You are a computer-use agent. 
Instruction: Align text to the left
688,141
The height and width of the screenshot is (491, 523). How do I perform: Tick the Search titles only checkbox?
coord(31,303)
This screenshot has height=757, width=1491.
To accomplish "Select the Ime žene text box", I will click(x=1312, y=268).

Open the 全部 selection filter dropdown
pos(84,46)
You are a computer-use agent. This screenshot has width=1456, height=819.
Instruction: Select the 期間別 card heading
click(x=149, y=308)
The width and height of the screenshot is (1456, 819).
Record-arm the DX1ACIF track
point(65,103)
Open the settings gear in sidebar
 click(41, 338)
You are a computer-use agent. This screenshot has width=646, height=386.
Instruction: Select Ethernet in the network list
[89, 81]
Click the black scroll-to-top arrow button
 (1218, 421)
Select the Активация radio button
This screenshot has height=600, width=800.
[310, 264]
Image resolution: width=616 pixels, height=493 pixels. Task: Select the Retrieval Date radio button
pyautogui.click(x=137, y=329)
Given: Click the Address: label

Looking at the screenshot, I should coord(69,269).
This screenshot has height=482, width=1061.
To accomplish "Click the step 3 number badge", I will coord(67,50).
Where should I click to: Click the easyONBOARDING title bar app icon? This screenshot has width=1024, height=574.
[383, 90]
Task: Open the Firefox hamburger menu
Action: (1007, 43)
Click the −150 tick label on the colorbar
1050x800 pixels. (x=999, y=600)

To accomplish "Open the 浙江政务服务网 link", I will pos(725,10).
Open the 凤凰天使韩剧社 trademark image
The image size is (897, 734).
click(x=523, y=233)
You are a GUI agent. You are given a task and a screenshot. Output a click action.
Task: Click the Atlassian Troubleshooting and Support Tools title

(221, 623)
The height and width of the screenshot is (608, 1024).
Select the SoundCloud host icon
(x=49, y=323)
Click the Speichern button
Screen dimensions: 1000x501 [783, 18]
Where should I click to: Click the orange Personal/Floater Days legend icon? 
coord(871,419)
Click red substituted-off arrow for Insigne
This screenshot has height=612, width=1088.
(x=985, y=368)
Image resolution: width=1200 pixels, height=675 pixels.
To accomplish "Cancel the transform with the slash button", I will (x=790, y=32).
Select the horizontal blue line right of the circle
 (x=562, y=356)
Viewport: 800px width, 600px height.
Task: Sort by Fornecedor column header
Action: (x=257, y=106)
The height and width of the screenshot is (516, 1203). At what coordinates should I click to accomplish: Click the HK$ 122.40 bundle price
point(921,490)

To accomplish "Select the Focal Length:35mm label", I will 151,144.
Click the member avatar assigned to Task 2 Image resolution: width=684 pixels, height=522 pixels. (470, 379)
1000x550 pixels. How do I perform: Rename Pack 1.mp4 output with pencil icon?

+++

DIRECTIONS FOR THIS TASK. Scan the data for the string "with" and copy each line in which it occurs.

PROBLEM SOLUTION.
To accomplish "Cancel the transform with the slash button", I will (x=790, y=32).
1000x550 pixels. How do I perform: Rename Pack 1.mp4 output with pencil icon?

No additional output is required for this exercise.